Vice President of Madagascar
- In office May 1959 – June 1960
- President: Philibert Tsiranana
- Succeeded by: Calvin Tsiebo

Personal details
- Born: 1912 Ranotsara Sud, Madagascar
- Political party: PADESM UDSM

= Philibert Raondry =

Philibert Raondry was a Malagasy politician and diplomat during the era on Malagasy Republic, and former Vice President of Madagascar.

Raondry was born in Ranotsara Sud, Madagascar, in 1912. He studied to be a teacher, and worked as a civil servant. He was a member of PADESM party, and later joined UDSM.

Raondry was Vice President of the provisional government in 1958.´He was appointed as the Vice President of Madagascar for President Philibert Tsiranana from May 1959 to June 1960 just prior independence.

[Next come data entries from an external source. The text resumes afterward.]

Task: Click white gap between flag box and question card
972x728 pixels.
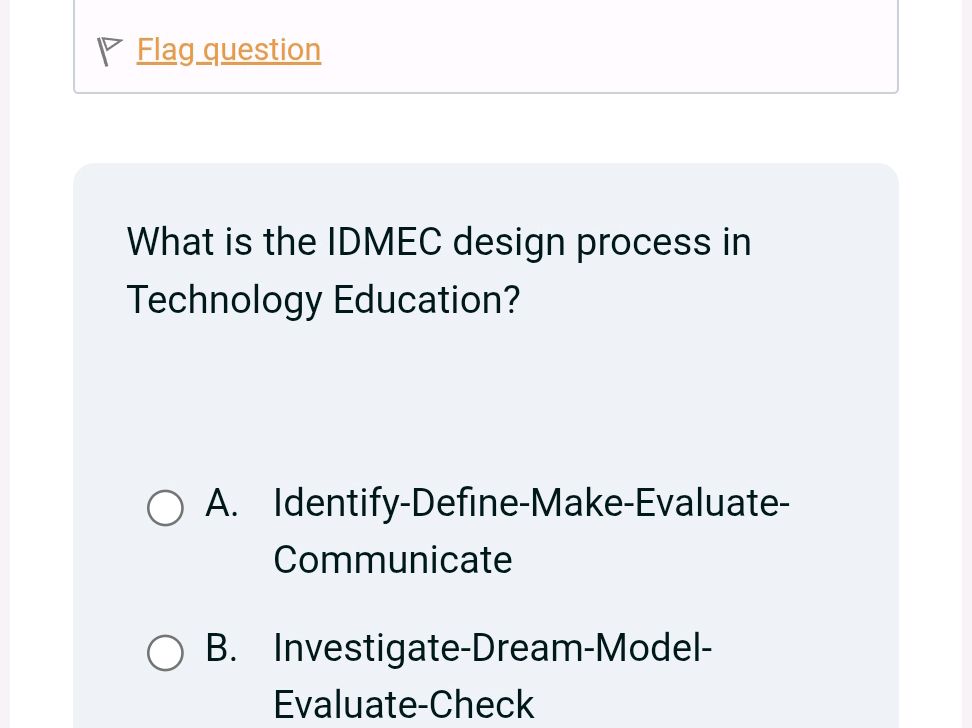Action: (x=486, y=128)
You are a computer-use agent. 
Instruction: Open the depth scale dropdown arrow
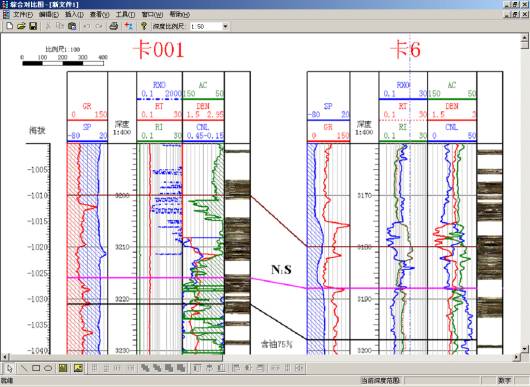point(225,26)
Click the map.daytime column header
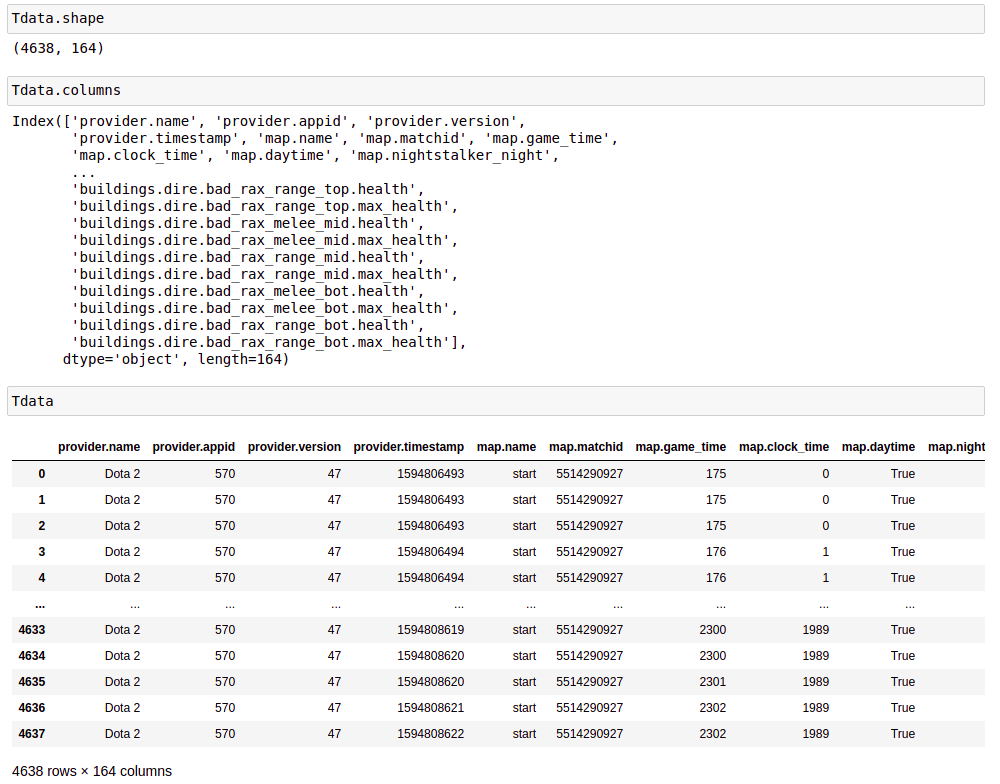The height and width of the screenshot is (784, 1000). [878, 447]
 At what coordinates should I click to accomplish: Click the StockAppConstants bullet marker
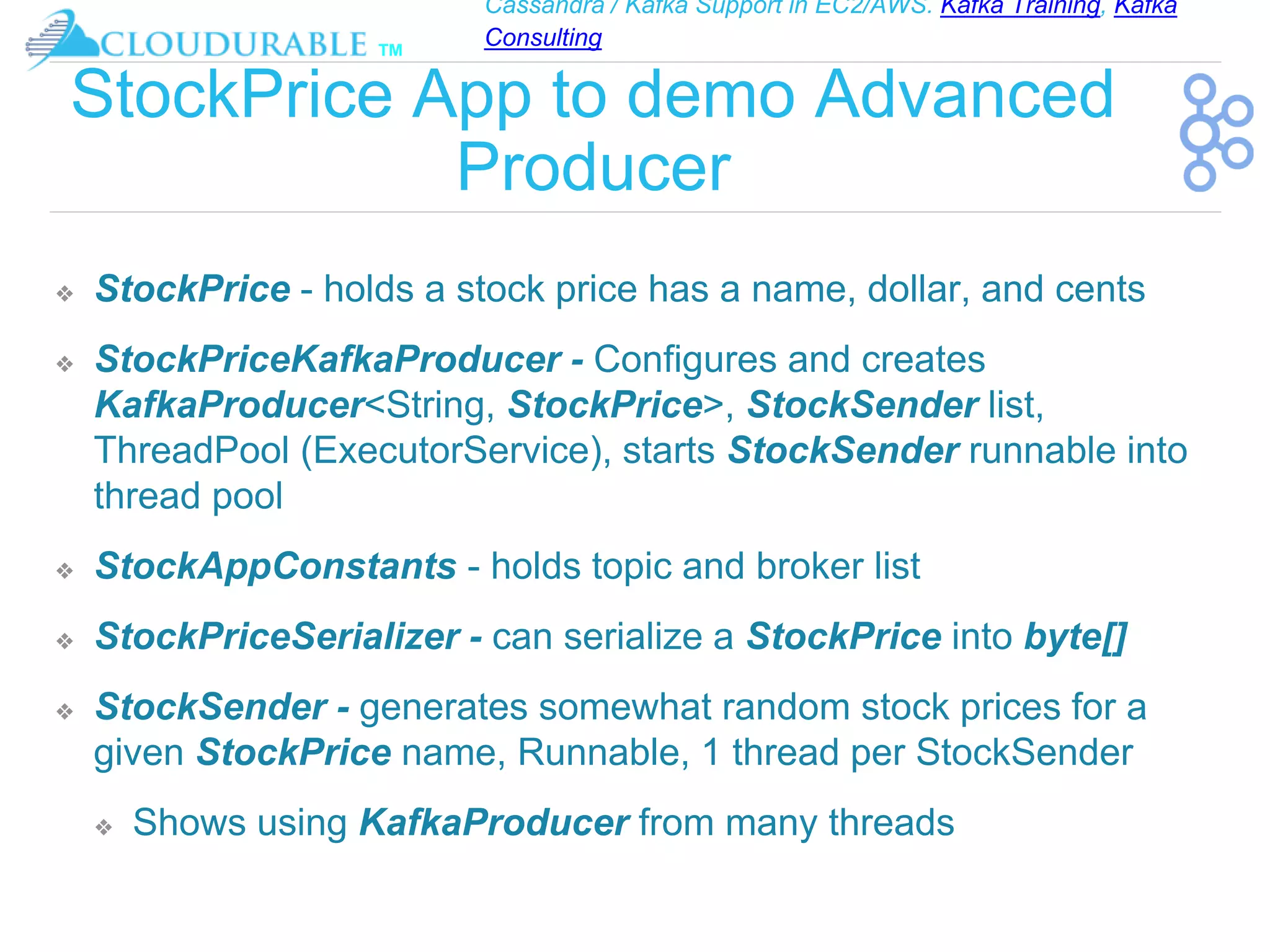point(65,570)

From 1959 to at least until August 1960, he was also minister of public works, labour and social affairs.

Later Raondry worked as a diplomat. He was the consul general in Marseille from 1961 to 1963. He was ambassador to Algeria from January 1965 to 1966. Then ambassador to Federal Republic of Germany from 1970 to up until 1973. He was also ambassador to the Holy See from 1970 to 1973.

Raondry was confirmed to be alive in 1980.